Sunday, August 3, 2008

The Fourth Energy Revolution

Over the past two hundred years the advanced world has been able to stay in business thanks to inventing technologies to successively utilize three different energy sources. We are now in need of a fourth such energy revolution with no guarantee we will achieve it. We're not sure how much time we have left nor what the new source will be. Great stakes ride on the outcome.

Up until a little over 200 years ago technology remained much the same as it had been since ancient times. Human and animal muscle power did most of the work. Wood provided most of the fuel for fires. Wind pushed ships across the sea and drove some mills. That was about it.

Then came the water power revolution. By locating near streams of running water, factories could use the force of the flow to turn wheels. This kinetic motion, transmitted through gears to intricate machinery, made possible the rise of the first textile mills, the foundation of the industrial revolution. But to expand the revolution, a mobile power source was needed, one that need not be tied to the presence of a suitable water course and that could be set up anywhere.

The steam engine was the solution. But to feed the burgeoning proliferation of these engines the primeval forests of Europe and America had to be consumed at an alarming pace. Wood was running out. A new energy source had to be found to continue with the new industrially-based society. This led to the second energy revolution based on coal.

Coal powered the steel mills, ships and locomotives of the late nineteenth century and the electrical generating plants of the twentieth. Little of the era's material progress would have been possible without it. It had problems, though. It was ungainly for small engines and caused awful pollution in industrial cities. The third energy revolution was therefore based on petroleum, or "rock oil." The internal combustion engine based on a liquid fuel made possible the automobile, the airplane, the trucking industry and long-distance shipping.

We are now in need of a fourth energy revolution. Oil is a finite resource. We may already have reached "peak oil," the point at which production will level off and begin to decline because new finds will no longer be able to replace the oil being pumped out of the ground. And we are seeing that the massive tonnage of carbon being pumped into the atmosphere is negatively impacting the earth's climate and its ability to sustain the web of life itself.
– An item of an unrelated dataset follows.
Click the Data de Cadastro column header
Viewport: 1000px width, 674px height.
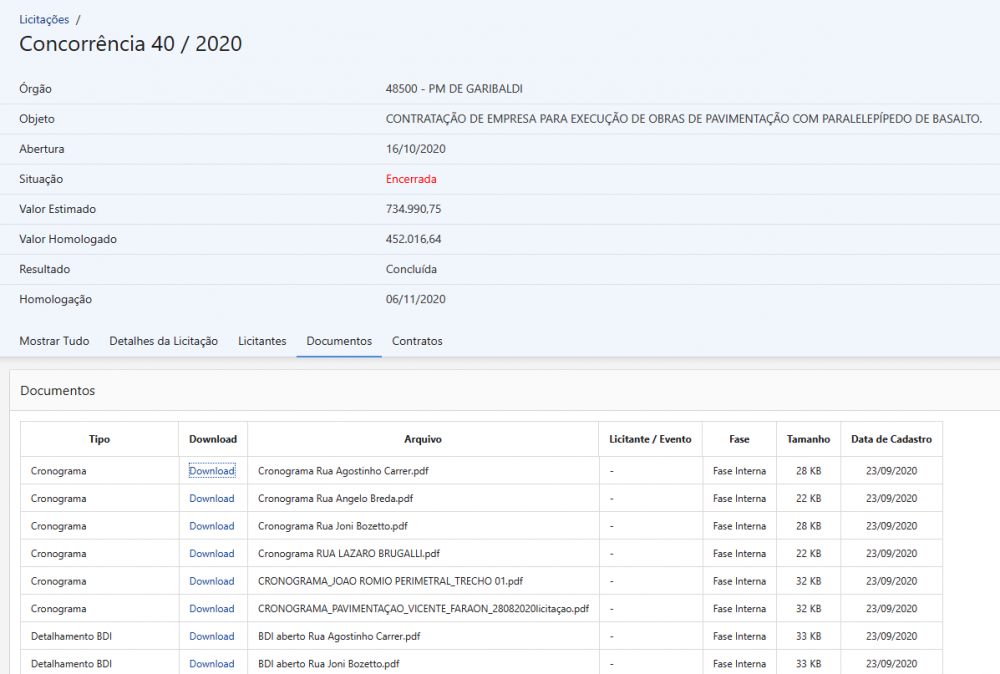click(891, 439)
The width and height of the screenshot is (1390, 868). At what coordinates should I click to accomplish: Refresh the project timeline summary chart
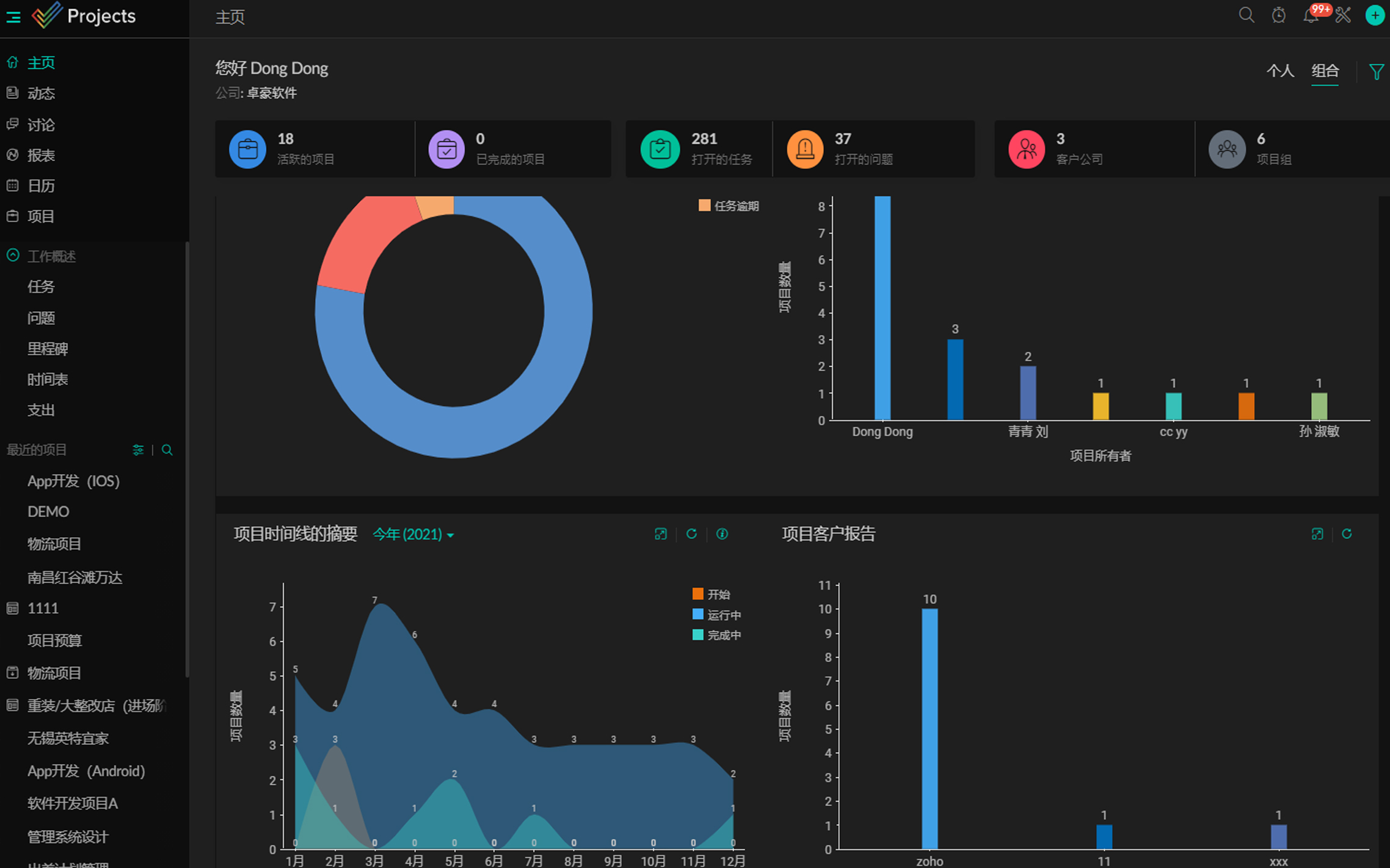tap(691, 534)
We will have to move on from oil soon enough. But to what? Nuclear power produces no carbon footprint, but uranium is a finite resource too, and in its enriched state remains devastatingly toxic for hundreds of thousand of years. Wind is free but low-yield; it takes hundreds of thousands of large turbines to produce much power. The same is true with solar, and the price of silicon for solar panels has begun booming. Natural gas remains a finite fossil fuel largely produced overseas. Ethanol is another rather inefficient source that may take as much energy to cultivate as it provides, while the massive acreage devoted to it subtracts from food production. Cellulosic ethanol would be much more efficient, but we haven't perfected how to produce it. Geothermal power is excellent but not available in very many places. Technical problems still abound with tidal. The fusion reactor remains science fiction.

It is clear that enormous strides in conservation are urgently needed. There will have to be a transition to some combination of sources like the ones mentioned above. But it's a real conundrum. The longer we wait for decisive breakthroughs the better the results may be. Or perhaps that will only leave us less time to implement them. Maybe the great breakthroughs won't come in time, or maybe not at all. It could be that we ought to be proceeding with crash programs on several of these ideas at once, or maybe one is superior to the rest and we should be moving full speed ahead on it.

Meanwhile, as we ponder these difficulties and lurch hesitantly and halfheartedly forward, the cost of fossil energy continues to rise. The clock ticks, and while we can hear the ticking we maddeningly are not permitted to see the face of the clock itself. It could be 9 P.M. or it could be 10 minutes to midnight. We need the fourth energy revolution. Tick. Tick. Tick.

2 comments:

John Redden said...

It seems to me that if most everything is switched to electricity we could use ALL of the options you outlined to produce it. And if there is a better way to produce electricity in the future, well then great, the electric infrastructure will still work and not care where or how the electricity is produced!

Steve Natoli said...

I suspect you're right, John. Since we're not positive which avenue to take it might be smartest to pursue several avenues at the same time. There is safety in diversifying. If one or two then begin to outshine the rest we can reinforce their success.

The thing to remember is that this will have to be a costly priority along the lines of arming for the Second World War. The nation will need decisive leadership to mobilize the people behind such an effort. This is something we haven't had on this issue in the 35 years since it burst upon the scene.